Görüntülediğiniz mahkeme kararı kesinleşmiş bir karardır.
T.C.
İSTANBUL
BÖLGE ADLİYE MAHKEMESİ
14. HUKUK DAİRESİ
DOSYA NO: 2019/992
KARAR NO : 2021/501
T Ü R K M İ L L E T İ A D I N A
İ S T İ N A F K A R A R I
İNCELENEN KARARIN
MAHKEMESİ: İstanbul Anadolu 5. Asliye Ticaret Mahkemesi
TARİHİ : 22/02/2017
NUMARASI : 2016/297 Esas – 2017/173 Karar
DAVA : İtirazın İptali
Taraflar arasındaki itirazın iptali davasının yapılan yargılaması sonunda ilamda yazılı nedenlerle davanın açılmamış sayılmasına dair verilen kararın davacı vekili tarafından istinaf edilmesi üzerine, dosya içerisindeki tüm belgeler okunup incelendi, gereği konuşulup düşünüldü.

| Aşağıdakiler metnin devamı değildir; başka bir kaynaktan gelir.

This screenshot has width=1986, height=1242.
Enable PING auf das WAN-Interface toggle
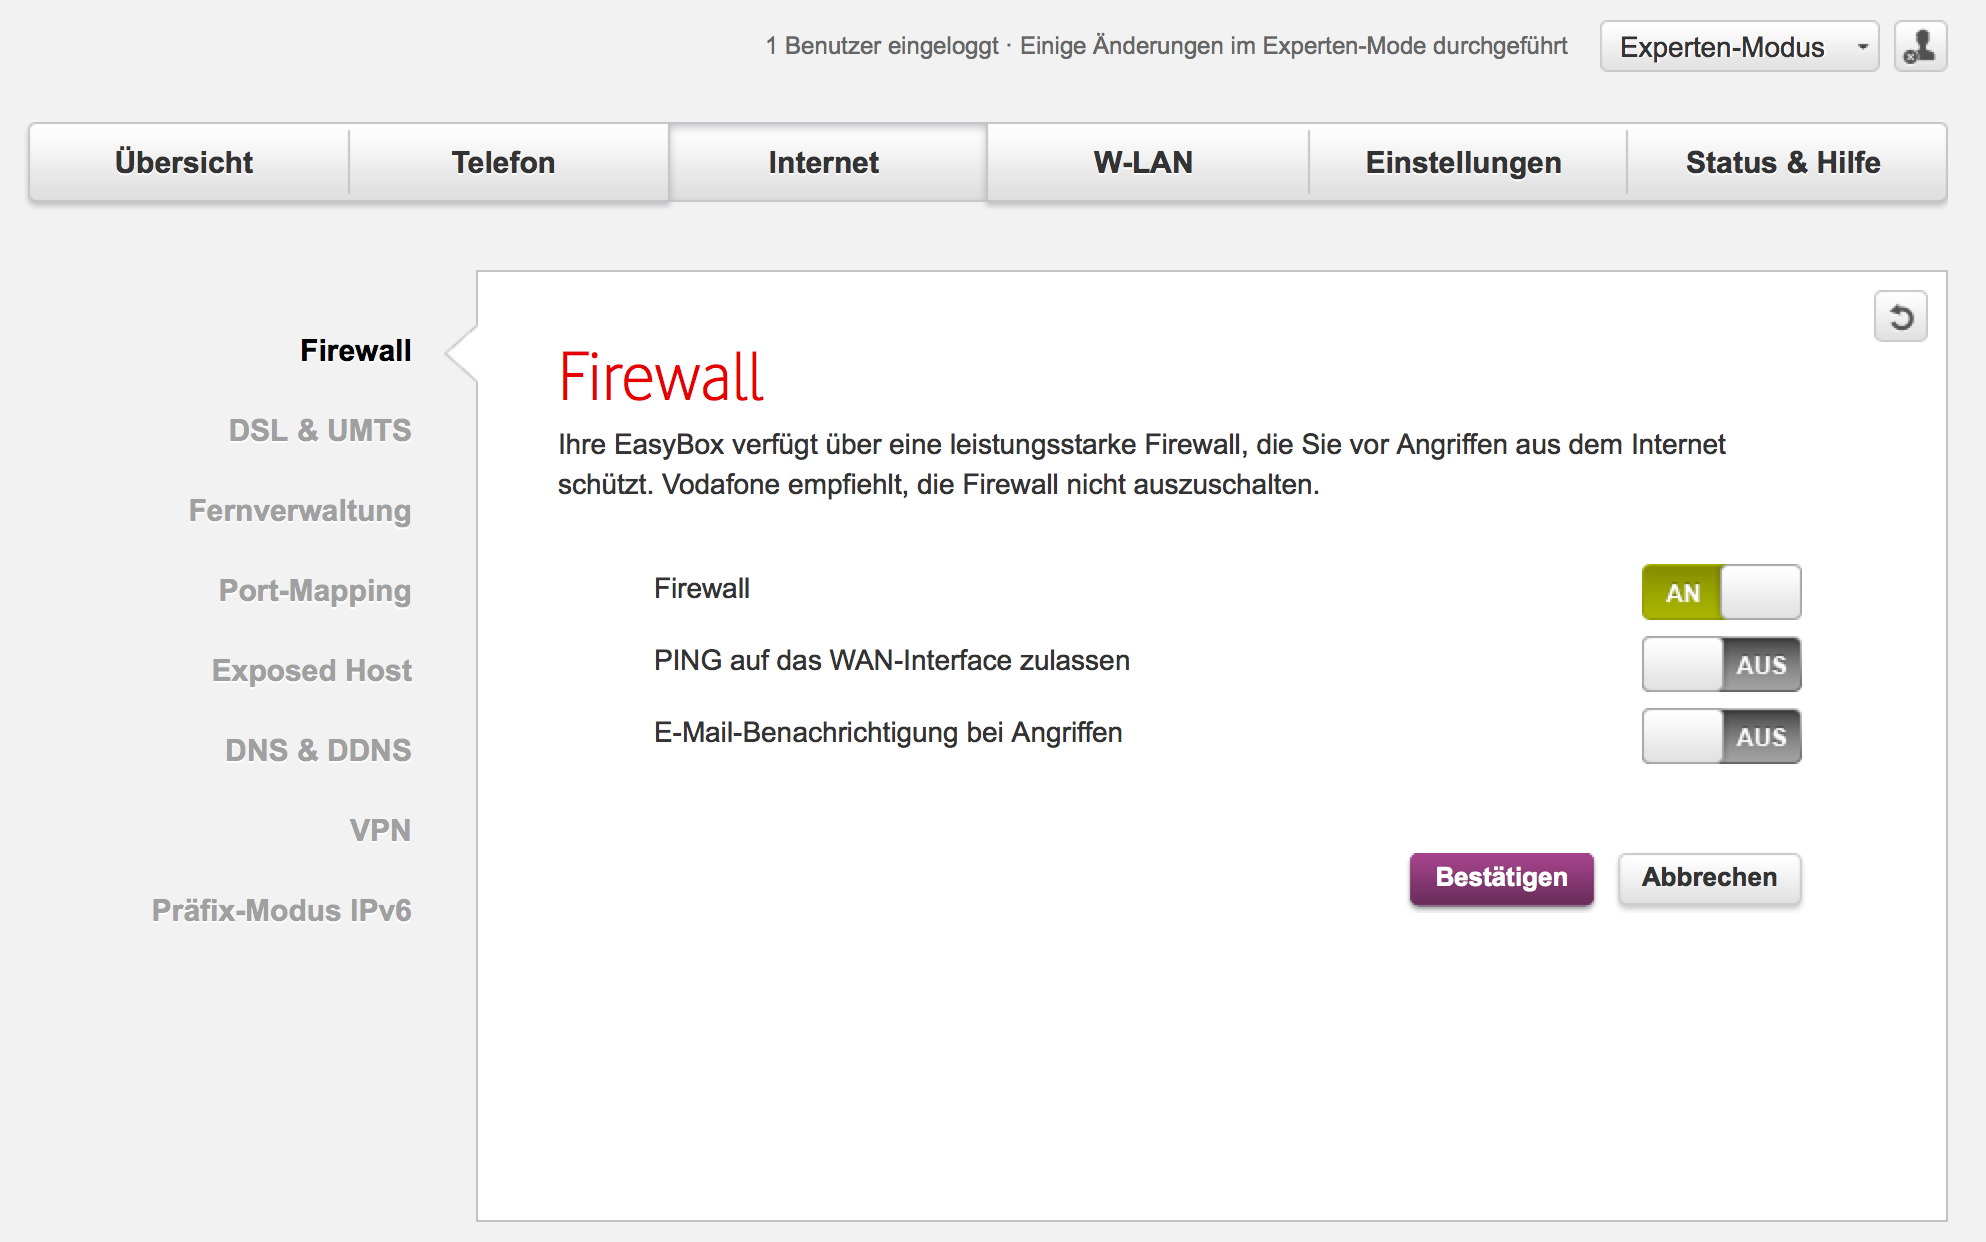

TARAFLARIN İDDİA VE SAVUNMALARININ ÖZETİ
Davacı dava dilekçesinde özetle; davalı ile imzaladıkları 11/10/2013 tarihli sözleşme uyarınca tasfiye halindeki… Kurumu A.Ş’den olan 3.521,00 USD tutarındaki alacağını 23 taksit halinde ödemek üzere davalıya temlik ettiğini, ancak davalının taksitlerini ödememesi üzerine İstanbul Anadolu .. İcra Müdürlüğünün … esas sayılı dosyası üzerinden yapılan icra takibine davalının haksız olarak itiraz ettiğini ileri sürerek, itirazın iptaline ve % 20’den aşağı olmamak üzere icra inkar tazminatına karar verilmesini talep etmiştir.Davalı vekili savunmasında özetle; TTK.4.ve 5.maddelerinde ticari davanın tanımlandığını, huzurdaki davanın ticari dava olmaması nedeniyle davaya bakma görevinin asliye hukuk mahkemesine ait olduğunu belirterek görevsizlik kararı verilmesini istemiş, ayrıca icra takibinde icra müdürlüğünün yetkisine itiraz ettiklerini bu nedenle ortada geçerli bir icra takibi bulunmadığını, çünkü temlik sözleşmesinin 5.1.maddesine göre yetkili icra müdürlüğünün İstanbul İcra Müdürlükleri olduğunu, bu durumda geçerli bir icra takibi bulunmadığını ve davanın usulden reddi gerektiğini, davanın esas yönünden de haksız olduğunu belirterek davanın reddine karar verilmesini istemiştir.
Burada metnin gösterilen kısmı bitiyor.